Recentrer l’engagement sur ses missions premières et favoriser la disponibilité

Or le désintérêt croissant pourrait être aussi  lié à une perte de sens, dans la mesure où les pompiers ont souvent tendance à servir de variable d’ajustement face aux carences des autres services de secours. « La sécurité civile est au fil des années devenue le palliatif universel au recul des différents services publics. Ce phénomène se caractérise par une explosion du secours d’urgence aux personnes et un recul des missions traditionnelles des sapeurs-pompiers telles que la lutte contre les incendies et les feux de forêt », constatait en décembre 2019 un rapport d’information de la commission sénatoriale des lois. La Chambre haute avait recommandé la mise en place de plateformes communes d’appel d’urgence assurant la coordination entre services de santé et sapeurs-pompiers.

Autre enjeu pour les sapeurs-pompiers volontaires : concilier engagement et vie professionnelle. En août dernier, la mission sénatoriale relative à la prévention et à la lutte contre l’intensification et l’extension du risque d’incendie évoquait dans ses préconisations l’instauration d’une réduction des cotisations patronales pour les entreprises, « en contrepartie de la disponibilité de leurs employés et agents exerçant en tant que sapeurs-pompiers volontaires ». « Dans le domaine de l’attractivité, il va falloir faire preuve d’originalité : réductions de trimestres, facilités pour les étudiants... ce sont autant de pistes à poser sur la table », relève Pascal Martin.

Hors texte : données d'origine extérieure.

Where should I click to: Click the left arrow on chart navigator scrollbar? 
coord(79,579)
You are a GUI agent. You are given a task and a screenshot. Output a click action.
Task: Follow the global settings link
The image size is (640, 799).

Lutter contre les violences

Autre point pouvant affecter le recrutement des volontaires : l’augmentation des agressions contre les sapeurs-pompiers pendant les interventions. « Les différents gardes des Sceaux ont sensibilisé les Parquets à ce problème. Les Sdis portent systématiquement plainte », assure le sénateur Pascal Martin. En mars 2019, le Sénat a adopté une proposition de loi portée par Patrick Kanner, le président du groupe socialiste, permettant aux pompiers de porter plainte de façon anonyme afin de limiter le risque de représailles. Le texte attend désormais d’être examiné par l’Assemblée nationale.